What sparked the sell-off?
In the months before a proposed bitcoin cash fork that split the popular cryptocurrency into two distinct networks on November 15, bitcoin had largely bounced around a range of $6,200 to $6,600. Bitcoin quickly plummeted, however, following the battle that ensued between the two bickering factions led by “Bitcoin Jesus” Roger Ver on one side and billionaire investor Craig Wright on the other. Both had hoped to attract miners to their forks of bitcoin cash to establish their newly established currencies as the dominant player.

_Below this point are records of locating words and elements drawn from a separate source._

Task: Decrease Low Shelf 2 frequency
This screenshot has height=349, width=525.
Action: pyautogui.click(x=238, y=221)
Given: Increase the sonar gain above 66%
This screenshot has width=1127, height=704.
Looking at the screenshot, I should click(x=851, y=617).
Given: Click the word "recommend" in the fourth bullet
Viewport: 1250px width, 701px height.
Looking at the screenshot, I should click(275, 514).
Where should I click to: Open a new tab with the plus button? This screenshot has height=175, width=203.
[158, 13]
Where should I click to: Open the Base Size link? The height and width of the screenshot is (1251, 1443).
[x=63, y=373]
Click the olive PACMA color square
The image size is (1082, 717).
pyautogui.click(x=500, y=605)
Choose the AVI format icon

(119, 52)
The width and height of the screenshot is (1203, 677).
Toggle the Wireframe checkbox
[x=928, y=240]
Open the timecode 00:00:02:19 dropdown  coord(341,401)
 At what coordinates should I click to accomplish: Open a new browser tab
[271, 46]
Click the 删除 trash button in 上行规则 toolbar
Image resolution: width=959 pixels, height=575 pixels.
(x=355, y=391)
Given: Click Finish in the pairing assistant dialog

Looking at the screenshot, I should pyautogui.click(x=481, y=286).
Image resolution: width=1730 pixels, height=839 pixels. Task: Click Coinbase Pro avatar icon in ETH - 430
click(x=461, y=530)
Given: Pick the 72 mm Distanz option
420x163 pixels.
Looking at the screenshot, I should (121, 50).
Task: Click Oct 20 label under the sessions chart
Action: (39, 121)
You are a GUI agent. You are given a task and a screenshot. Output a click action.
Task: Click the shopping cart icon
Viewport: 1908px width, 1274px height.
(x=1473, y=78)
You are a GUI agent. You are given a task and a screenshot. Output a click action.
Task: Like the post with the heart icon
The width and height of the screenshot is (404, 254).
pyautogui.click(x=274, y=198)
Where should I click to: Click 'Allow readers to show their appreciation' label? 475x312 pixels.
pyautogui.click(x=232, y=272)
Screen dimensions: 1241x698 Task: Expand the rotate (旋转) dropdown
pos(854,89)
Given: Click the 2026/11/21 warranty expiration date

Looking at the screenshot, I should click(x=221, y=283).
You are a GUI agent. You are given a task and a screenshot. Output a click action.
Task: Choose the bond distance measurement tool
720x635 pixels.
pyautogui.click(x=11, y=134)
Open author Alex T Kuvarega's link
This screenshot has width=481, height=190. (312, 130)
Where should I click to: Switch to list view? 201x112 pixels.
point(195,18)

In the battle, Wright threatened miners deciding which camp to back with the possibility of him having to dump bitcoin — potentially until it hit $1,000 — to sustain his battle over bitcoin cash computing or hash power. He tweeted:
To all BTC miners...
If you switch to mine BCH, we may need to fund this with BTC, if we do, we sell for USD and, well... we think BTC market has no room... it tanks.
Think about it. We will sell A Lot!
And, have a nice day
(BTC to 1000 does not phase me) pic.twitter.com/oUScEahtWc
— Dr Craig S Wright (@ProfFaustus) November 14, 2018
Following Wright’s November 14 tweet, bitcoin fell 10% to $5,469 on a day that saw the highest trading volume in a month. It continued to fall below the key level of $5,000, and then $4,000, in the days that followed. While Wright and others in his camp have since called a truce in the bitcoin cash fork battle, the effects could still linger.
“It’s pretty clear that the hash war fears were what initially cracked the market in terms of breaking down to a new low,” Kling told Yahoo Finance. “The bitcoin cash debacle shined a spotlight on the importance of mining this asset class as a whole and how centralized the mining landscape truly is — that you can have two players on opposite sides of another and they can have such a large impact on price.”
Kling also attributes part of the selloff to the SEC’s decision to crack down on initial coin offerings. On November 16, two days after Wright’s tweet, the agency announced it settled charges against two crypto companies that failed to register ICOs as securities in a move that established new regulatory pressure in the space.
That pressure could result in more selling, Kling posited, if companies that issued prior ICOs also fear that they might be on the hook to pay fines or return money to investors as well.
Bitcoin ETFs may be the catalyst
The larger takeaway from crypto’s latest plunge is that it’s still an asset class that at the moment is controlled by large players, according to Kling.
“It’s the side of crypto that we have to put to bed if you want this thing to take off,” he said, adding that the price swings stemming from the spat seriously weaken any chance that the SEC will approve a much sought-after crypto ETF. The SEC rejected nine bitcoin ETF proposals in August, but bitcoin bulls hope eventual approval will be the spark needed to invite institutional dollars into a space that may have alienated its retail investor base.
The agency has until February 2019 to weigh in on other pending bitcoin ETF proposals from New York-based firms VanEck and SolidX. Until then, investors are eyeing the launch of Bakkt, the crypto exchange from the New York Stock Exchange’s parent company that partnered with Microsoft and Starbucks, as a bellwether of institutional demand.
The project announced last week that it would be delaying its launch, originally planned for December 12, until late January, adding, “the new listing time frame will provide additional time for customer and clearing member on-boarding prior to the start of trading and warehousing of the new contract.”